Per cosa si vive? Per accumulare beni materiali e denaro,
pur consapevoli che ciò genera l’ansia di conservare e di trattenere? Per
sfoggiare la nostra vanità, a costo di affrontarne la faccia oscura, la
frustrazione? Oppure, per altri
innumerevoli futili scopi?
No, l’ambizione deve essere invece un’altra, e il traguardo
non può essere che quello di migliorarsi, quello di aspirare a raggiungere un
livello etico superiore. Un traguardo ideale che ci permetta di affermare, una volta giunti sul ciglio, di non avere sprecato tutto, di non aver vissuto inutilmente.
Si può fare, si deve almeno tentare. Per farlo, bisogna
iniziare. Partendo da un principio qualsiasi, per poi proseguire.
Io ho cominciato dalla verità.
Non è per niente semplice essere sinceri. Esserlo sempre.

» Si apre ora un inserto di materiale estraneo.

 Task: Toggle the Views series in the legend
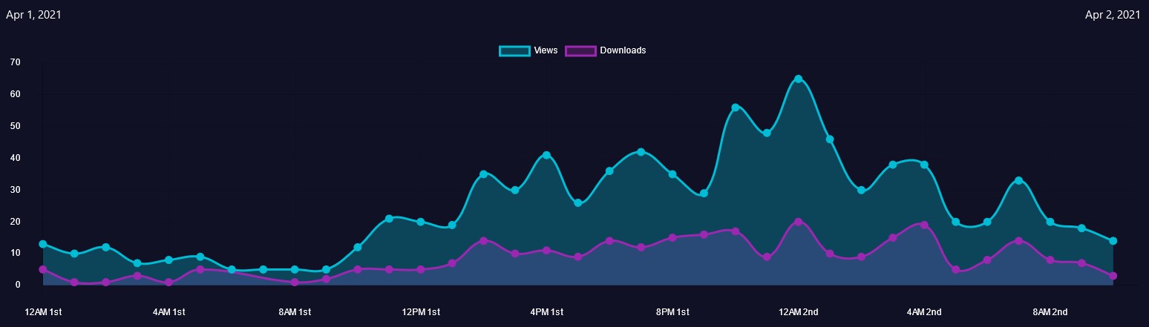click(546, 50)
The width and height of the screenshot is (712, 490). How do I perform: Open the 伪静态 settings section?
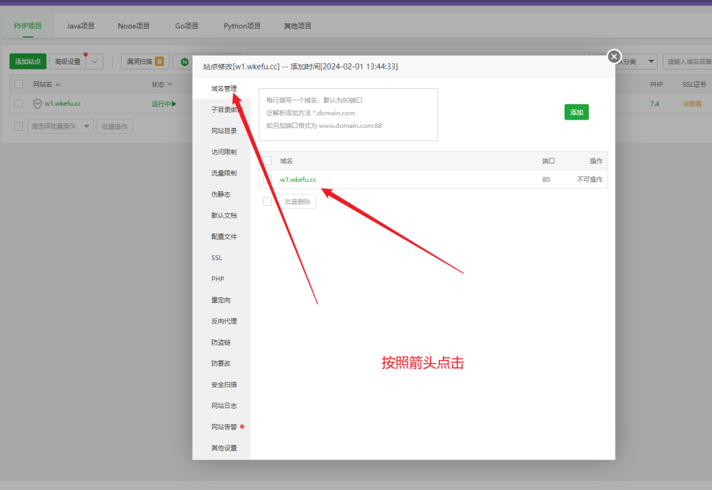point(221,195)
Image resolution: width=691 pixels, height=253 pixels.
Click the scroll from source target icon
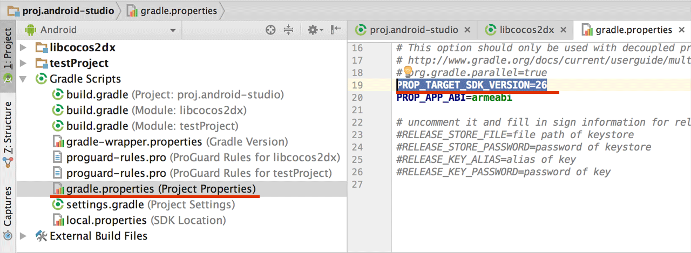(271, 30)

La
menzogna è nell’aria, in attesa di insinuarsi dentro noi, di impadronirsi dei
nostri pensieri e dei nostri comportamenti. Trasformando in falsità tutti gli
atti dell’esistenza, costringendoci nostro malgrado a una vita di finzione e di
inganno.
La verità, in realtà, non migliora la qualità della nostra
vita. La menzogna può sostituirla in maniera egregia, a volte addirittura può
rendere l’esistenza più piacevole, ne può smussare le asperità. La verità,
tuttavia, migliora la vita degli altri, di chi ci circonda, di chi ci ama, di
chi ci frequenta, di chiunque abbia con noi una qualsiasi relazione interpersonale.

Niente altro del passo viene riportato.